Turtles as moving ocean thermometers
The researchers worked with seven rescued loggerhead sea turtles released off southern Italy, each carrying a small satellite tag that recorded depth and water temperature during every dive. Whenever a turtle surfaced, its tag sent the dive data and location to satellites. From these streams of depth–temperature pairs, the team rebuilt vertical temperature profiles, essentially turning each dive into a miniature, mobile thermometer cast through the water column.

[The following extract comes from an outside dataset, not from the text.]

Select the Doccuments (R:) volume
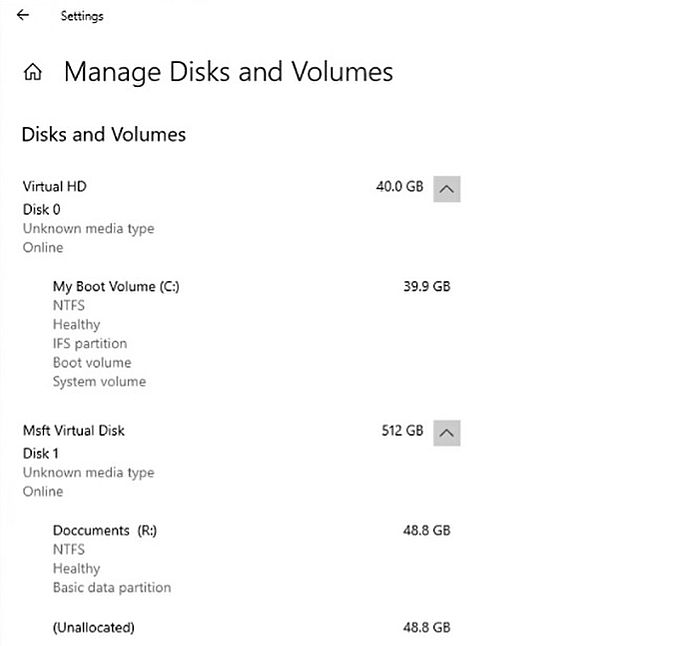Viewport: 700px width, 646px height. [x=105, y=531]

Checking turtles against digital oceans
To see how well turtle dives reflected the real sea, the team compared the reconstructed temperature profiles with a high resolution computer model used by the Copernicus Marine Service for the Mediterranean. They focused on the upper 100 meters of the water column and grouped the data by season and depth bands. At the surface and near surface, especially in spring and autumn, temperatures from turtles and from the model lined up very well, with strong statistical agreement that shows the animals were tracking the same broad patterns of warming and cooling seen by the model.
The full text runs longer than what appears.